Vainglory’s competitive framework is only one year old and it has evolved a lot over the past year. We started with a single tier of community tournaments that qualified for live championships. Six months ago that evolved into a two-tier structure of challenger tournaments during the week and the top-8 teams playing during the weekends and battling in the seasonal live championships. The year culminated in the World Championships, held in December in the TCL Chinese Theater in LA. We also got a college tier run by CSL toward the end of last year, further increasing the depth of the ecosystem.
This year, more than anything, we’ve been able to plan ahead a lot more, so we’re excited to have the full year’s calendar already published. It includes a full international structure across Asia, North America, and Europe, feeding into the 2nd World Championships to be held in December.
We are also evolving both the competitive format and the viewer experience:
The first important change is that we are evolving the pick and ban structure to incorporate a second round of bans to further increase the strategic depth of the pick phase, as well as increasing hero diversity in competitive play.
The second important change is that we are in the process of launching a developer API which lets us track statistics and in-game telemetry at a far greater level of depth than was previously possible. We will be evolving real-time telemetry during the year to offer the most interesting viewer experiences possible, as well as a deeper ability to analyze team performance.

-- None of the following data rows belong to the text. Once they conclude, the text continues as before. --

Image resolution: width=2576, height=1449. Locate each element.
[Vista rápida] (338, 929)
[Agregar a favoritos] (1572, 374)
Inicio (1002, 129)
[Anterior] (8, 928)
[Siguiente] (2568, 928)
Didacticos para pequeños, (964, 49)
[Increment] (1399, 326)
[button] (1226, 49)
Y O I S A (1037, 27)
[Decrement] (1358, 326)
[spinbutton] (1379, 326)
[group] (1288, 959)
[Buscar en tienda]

Given the rate at which Vainglory is evolving, we will no doubt make further changes during the year. I’m really excited to be working with the whole community to figure out where to take it next!
How has the support been from Apple and Google, and do they seem to want to help push mobile esports forward? Or has it been more of a grassroots effort on SEMC’s part?

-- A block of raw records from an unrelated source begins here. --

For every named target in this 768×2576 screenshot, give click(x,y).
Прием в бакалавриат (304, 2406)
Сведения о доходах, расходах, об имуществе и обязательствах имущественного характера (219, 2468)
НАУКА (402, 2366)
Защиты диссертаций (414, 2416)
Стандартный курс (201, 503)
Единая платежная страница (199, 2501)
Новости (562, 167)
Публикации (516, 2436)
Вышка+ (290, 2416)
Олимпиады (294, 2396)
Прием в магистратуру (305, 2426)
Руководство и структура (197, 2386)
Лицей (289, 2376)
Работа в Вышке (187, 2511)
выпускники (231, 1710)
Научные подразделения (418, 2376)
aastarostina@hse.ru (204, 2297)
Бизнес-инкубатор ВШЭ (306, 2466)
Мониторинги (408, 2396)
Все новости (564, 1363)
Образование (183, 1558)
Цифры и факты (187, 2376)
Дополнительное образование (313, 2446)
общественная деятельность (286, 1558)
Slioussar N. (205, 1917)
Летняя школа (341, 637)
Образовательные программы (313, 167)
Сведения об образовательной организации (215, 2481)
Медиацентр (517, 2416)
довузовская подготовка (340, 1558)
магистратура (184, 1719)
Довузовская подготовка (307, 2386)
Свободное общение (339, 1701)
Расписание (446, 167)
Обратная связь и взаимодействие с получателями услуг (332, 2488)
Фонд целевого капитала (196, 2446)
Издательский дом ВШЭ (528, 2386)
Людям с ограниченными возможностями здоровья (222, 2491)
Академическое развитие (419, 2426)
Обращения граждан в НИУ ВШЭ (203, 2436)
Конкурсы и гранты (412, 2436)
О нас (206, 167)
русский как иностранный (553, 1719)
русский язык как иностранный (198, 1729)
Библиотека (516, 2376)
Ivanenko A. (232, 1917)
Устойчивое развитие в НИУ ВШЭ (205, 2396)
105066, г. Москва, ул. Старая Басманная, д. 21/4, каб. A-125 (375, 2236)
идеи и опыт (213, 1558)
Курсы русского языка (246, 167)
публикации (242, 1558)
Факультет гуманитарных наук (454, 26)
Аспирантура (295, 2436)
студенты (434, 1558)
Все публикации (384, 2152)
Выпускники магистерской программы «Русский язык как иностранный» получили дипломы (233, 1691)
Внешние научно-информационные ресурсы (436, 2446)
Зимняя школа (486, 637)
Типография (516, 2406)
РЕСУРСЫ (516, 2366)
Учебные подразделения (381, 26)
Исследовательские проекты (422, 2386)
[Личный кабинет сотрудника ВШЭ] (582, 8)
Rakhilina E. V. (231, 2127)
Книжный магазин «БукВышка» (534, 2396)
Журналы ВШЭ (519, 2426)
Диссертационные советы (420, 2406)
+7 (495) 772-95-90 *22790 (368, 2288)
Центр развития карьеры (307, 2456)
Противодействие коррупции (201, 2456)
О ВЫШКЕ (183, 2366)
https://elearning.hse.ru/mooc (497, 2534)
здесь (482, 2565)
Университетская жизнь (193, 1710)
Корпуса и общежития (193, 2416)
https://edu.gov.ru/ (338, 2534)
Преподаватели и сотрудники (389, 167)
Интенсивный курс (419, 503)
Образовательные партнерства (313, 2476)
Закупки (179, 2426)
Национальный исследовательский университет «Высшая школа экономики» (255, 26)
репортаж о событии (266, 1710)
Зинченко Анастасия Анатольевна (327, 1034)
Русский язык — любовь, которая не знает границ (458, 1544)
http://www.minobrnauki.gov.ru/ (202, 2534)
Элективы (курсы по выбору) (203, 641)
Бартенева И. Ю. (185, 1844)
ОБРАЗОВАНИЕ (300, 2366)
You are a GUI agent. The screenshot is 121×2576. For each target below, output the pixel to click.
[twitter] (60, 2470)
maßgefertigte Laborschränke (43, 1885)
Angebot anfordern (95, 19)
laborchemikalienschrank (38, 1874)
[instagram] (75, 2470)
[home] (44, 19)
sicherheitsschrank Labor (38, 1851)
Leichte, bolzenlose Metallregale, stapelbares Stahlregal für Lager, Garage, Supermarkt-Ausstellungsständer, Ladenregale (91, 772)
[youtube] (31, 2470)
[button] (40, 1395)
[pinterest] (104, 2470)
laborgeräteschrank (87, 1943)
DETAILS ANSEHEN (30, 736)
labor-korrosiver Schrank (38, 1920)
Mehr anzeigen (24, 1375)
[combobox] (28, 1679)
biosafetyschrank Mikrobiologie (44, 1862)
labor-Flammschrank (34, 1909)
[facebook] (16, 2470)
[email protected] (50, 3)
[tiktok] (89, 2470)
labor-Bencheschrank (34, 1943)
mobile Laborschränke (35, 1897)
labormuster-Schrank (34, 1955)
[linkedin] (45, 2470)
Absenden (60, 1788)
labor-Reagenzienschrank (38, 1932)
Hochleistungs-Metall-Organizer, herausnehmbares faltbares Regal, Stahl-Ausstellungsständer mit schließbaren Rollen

Google and Apple do a tremendous job at growing what today is the largest gaming platform in the world and supporting developers in the process. So far the growth of esports has been organic. Our partnerships with Twitch and major sponsors like NVidia and Amazon has helped, but it’s really down to the community. We expect many more partnerships and initiatives to further fuel that growth this year.
Has there been any interest in making teams geolocated, as was announced at the formation of the Vainglory Team Franchise program?
We’re really excited that so many of our top Vainglory teams want to work with us to help build local Vainglory communities. We will be experimenting with different ways of connecting teams and fans throughout the world, and will be making more announcements about this as the year progresses. One of Europe’s largest teams, Fnatic, has claimed London for example, and we look forward to organizing events there together!
Why do you think right now is the time that teams are choosing to jump into VG esports, and not before?
Vainglory grew very rapidly throughout 2016 with viewership growing by a factor of 10 to over 25,000 simultaneous viewers on Twitch at our World Championships. The earliest multi-esports pioneers - G2 Esports, SK Gaming, Team Secret and TSM - picked up Vainglory teams as early as a year or more ago. Cloud9 and mousesports joined more recently, and we’re excited that we can now welcome Immortals, Echo Fox, NRG, Rogue, and Fnatic.
In general, multi-esports organizations are facing a really interesting time with the broad growth of esports on all platforms - new titles, new tournaments, and a rapidly evolving commercial environment have meant that organizations need to prioritize carefully, and the right timing has been different for all of them. We’re thrilled that so many of them have chosen to join Vainglory to date.
But it’s not just these big organizations that we’re proud of. We’re also really excited that homegrown organizations like Gankstars, Hammers Esports, and Team Phoenix have been able to build out and become commercially viable, competitively highly successful Vainglory-first organizations and compete toe-to-toe with the biggest multi-esports organizations in the world!